### [SUPPLIED MATERIAL]
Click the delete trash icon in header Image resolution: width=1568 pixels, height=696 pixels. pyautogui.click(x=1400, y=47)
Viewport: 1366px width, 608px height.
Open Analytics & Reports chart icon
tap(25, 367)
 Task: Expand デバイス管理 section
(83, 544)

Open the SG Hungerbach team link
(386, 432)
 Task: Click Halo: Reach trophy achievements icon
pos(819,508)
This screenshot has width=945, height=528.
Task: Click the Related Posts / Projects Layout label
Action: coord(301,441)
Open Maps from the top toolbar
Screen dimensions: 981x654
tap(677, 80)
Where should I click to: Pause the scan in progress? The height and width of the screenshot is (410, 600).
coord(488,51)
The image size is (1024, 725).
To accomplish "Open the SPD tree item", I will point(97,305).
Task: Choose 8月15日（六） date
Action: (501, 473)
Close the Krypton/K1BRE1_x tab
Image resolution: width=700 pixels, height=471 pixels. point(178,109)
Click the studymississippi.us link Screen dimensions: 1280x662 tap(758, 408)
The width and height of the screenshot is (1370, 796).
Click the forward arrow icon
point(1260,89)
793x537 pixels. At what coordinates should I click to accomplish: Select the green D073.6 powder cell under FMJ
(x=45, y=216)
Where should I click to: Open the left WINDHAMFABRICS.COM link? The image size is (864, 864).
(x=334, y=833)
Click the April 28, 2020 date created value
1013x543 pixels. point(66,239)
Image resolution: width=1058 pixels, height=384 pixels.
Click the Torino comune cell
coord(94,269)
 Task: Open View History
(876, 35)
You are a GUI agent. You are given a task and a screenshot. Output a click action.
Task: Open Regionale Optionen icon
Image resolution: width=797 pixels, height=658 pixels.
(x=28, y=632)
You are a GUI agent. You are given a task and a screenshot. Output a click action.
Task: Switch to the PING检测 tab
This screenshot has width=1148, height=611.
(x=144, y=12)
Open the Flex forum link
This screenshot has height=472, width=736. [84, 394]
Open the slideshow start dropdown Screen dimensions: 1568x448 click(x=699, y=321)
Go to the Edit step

### [EXERCISE PROMPT]
Look through the entries above and quote exactly the lines from the line with "Open Analytics & Reports chart icon" to the line with "The image size is (1024, 725).", counting both of those lines.

### [ANSWER AREA]
Open Analytics & Reports chart icon
tap(25, 367)
 Task: Expand デバイス管理 section
(83, 544)

Open the SG Hungerbach team link
(386, 432)
 Task: Click Halo: Reach trophy achievements icon
pos(819,508)
This screenshot has width=945, height=528.
Task: Click the Related Posts / Projects Layout label
Action: coord(301,441)
Open Maps from the top toolbar
Screen dimensions: 981x654
tap(677, 80)
Where should I click to: Pause the scan in progress? The height and width of the screenshot is (410, 600).
coord(488,51)
The image size is (1024, 725).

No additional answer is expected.